事業を三本柱でやっていると、自分がどこで何をしているかが見えにくくなる時がある。電気工事の現場では自分が手を動かす人間だ。でもレンタルスペースの運営やWeb制作の仕事では、自分は前に出る必要がない場面の方が多い。

Pieris を松戸で始めてから、この違いをよく考えるようになった。レンタルサロンという場所は、自分が何かを教えたり売ったりする場ではない。使ってくれる人がそこで自分の仕事をするための箱だ。自分の役割は場を整えて、裏側の仕組みを回すことに徹する。前に立たない方が、その場はちゃんと育つ。

電気工事の現場だと、これは逆になる。危険を伴う作業では自分が主体的に動かないと成立しない。資格を取ってきたのも、自分がその場で判断できる人間でいるためだ。だから主役を譲るという発想は、事業のどこにでも当てはまるわけではない。場によって自分の立ち位置を変える必要がある。

ケガをしてから、この感覚がさらにはっきりした。工事現場の最前線に戻れない期間、自分が動けなくても収入が止まらなかったのはレンタルスペース事業のおかげだった。あの時、自分が主役でなくても回る仕組みを持っていたことにどれだけ助けられたか。体を動かして成立する仕事だけに頼っていたら、ケガと同時に収入も止まっていた。

場を作る人間と、場で動く人間

独立や経営を考える時、多くの人は「自分が前に出て稼ぐ」ことを起点に考えると思う。それは間違っていない。手に職をつけて現場で結果を出す経験は、何にも代えがたい土台になる。自分も電気工事の世界でその土台を作ってきた。

ただ、事業を続けていく上では、自分が主役でいなくても回る場を一つでも持っておくことが強みになる。Web制作の仕事も同じで、作ったホームページやLINE公式アカウントが動き出したら、自分がそこに張り付いている必要はない。仕組みが代わりに働いてくれる。

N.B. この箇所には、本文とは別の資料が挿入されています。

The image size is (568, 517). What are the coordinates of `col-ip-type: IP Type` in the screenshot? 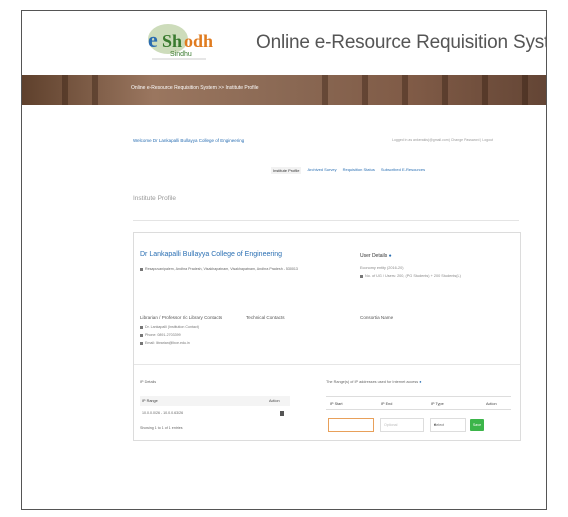 It's located at (438, 404).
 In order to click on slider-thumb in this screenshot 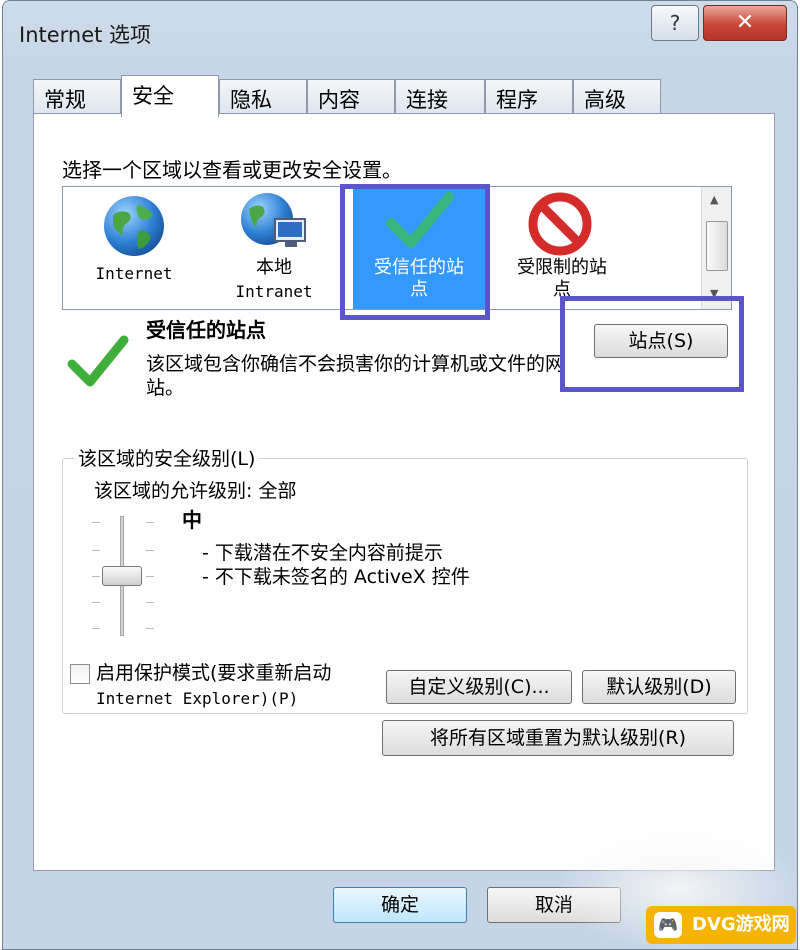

サービスとは相手の負担を肩代わりすることだと考えている。場を作る側に回るというのは、自分が目立つことをやめて、相手が動きやすい環境を用意することだ。そこに徹すると、関わる人がそれぞれの立場で得をしていく。自分だけが得をする構造は長続きしない。順番に得をしていく数珠つなぎのような形を、事業のどこかに必ず作っておきたい。

主役を譲ることは、自分の存在感を消すことではない。裏側で場を支える役割に回るという選択だ。独立を考えている人には、自分が前に出る仕事と、後ろに回って支える仕事の両方を、事業のどこかに持っておくことを勧めたい。どちらか一方だけでは、何かが止まった時に全部が止まってしまう。